Stephen Karam adapts his own Tony Award-winning family drama with the help of an impressive ensemble cast.
Turning a Broadway hit into a film usually goes one of two ways: either you cash in on audience goodwill and force them to endure an uninspired, overlong restaging (see: Cats); or you carve out something fresh that actually feels tailored for the screen. Stephen Karam’s The Humans, adapted from his Tony Award-winning one-act play, is the latter: a slight but stirring chamber piece about a working-class family convening for Thanksgiving dinner in post-9/11 Manhattan.
Brigid (Beanie Feldstein) and her doting boyfriend Richard (Steven Yeun) open up their new but creaky home to her parents Deirdre (Jayne Houdyshell, reprising her role from the original production) and Erik (Richard Jenkins), her sister Aimee (Amy Schumer), and her dementia-stricken grandmother “Momo” (June Squibb). Unfolding in real-time, pleasantries quickly thaw into deep-seated anxieties that no one is fit to observe. Hot topics include: God, dieting, money troubles, sex positions, and superfoods.

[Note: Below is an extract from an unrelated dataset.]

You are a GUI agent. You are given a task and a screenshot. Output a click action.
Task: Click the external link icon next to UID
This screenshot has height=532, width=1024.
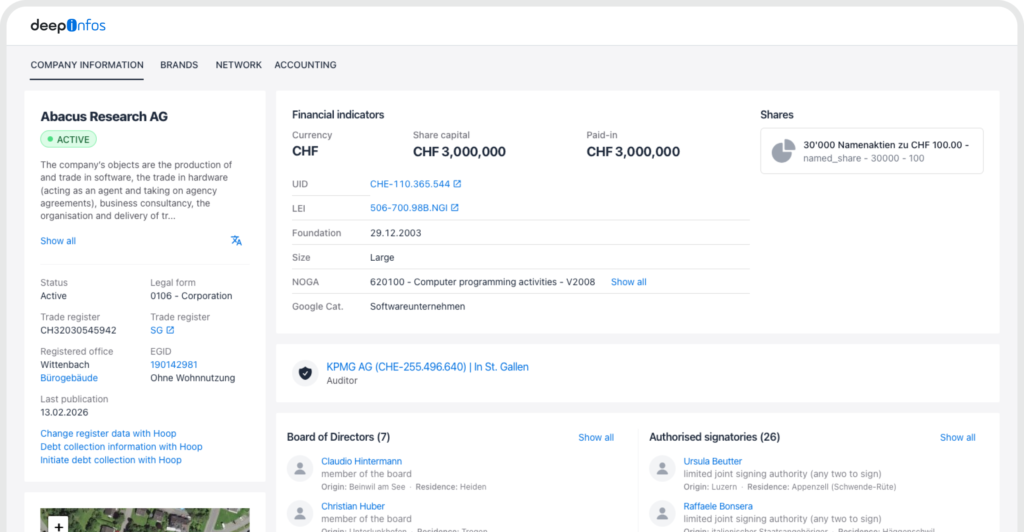click(x=458, y=184)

The ensemble will no doubt be the biggest pull for those unfamiliar with the play. Feldstein’s background in theatre is on full, shimmering display as Brigid contends with her parents’ mounting criticisms; Schumer gives a career-best performance as a chronically-ill attorney still hung-up on her ex-girlfriend; Erik’s 28 years of thankless janitorial labour are hard-worn on Jenkins’ face, which softens whenever he tends to Momo; Houdyshell’s matriarch feels naturally lived-in; and Yeun’s mediating politesse is a delight.
Part of the play’s novelty was its set design: a dilapidated prewar duplex; the two levels creating a diptych of a simple family. The eye never quite knew where to land, flitting between floors in search of a focal point. The film inevitably loses this spatiality through cuts, but Karam uses the medium to his advantage, employing extreme close-ups (if maybe a few too many) and framing his characters between doorways to give the impression of a dollhouse.

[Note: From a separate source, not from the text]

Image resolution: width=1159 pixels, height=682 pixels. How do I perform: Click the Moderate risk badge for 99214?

Traipsing the same congested hallways as Emma Seligman’s 2021 debut feature, Shiva Baby, Karam understands the innate horrors of family gatherings. The apartment takes on the quality of a haunted house, with the sounds of trash compactors, plumbing, washing machines, and a heavy-footed upstairs neighbour, all adding to the sense of claustrophobia. The walls are paper-thin, allowing the sounds to eat away at the Blakes as they inch tentatively towards dessert.
The Humans won’t work for many – it’s a slow burn with a mean ending. Some may insist that the story lacks cogency offstage, but it’s those frenetic, intimate and often senseless moments that justify its title.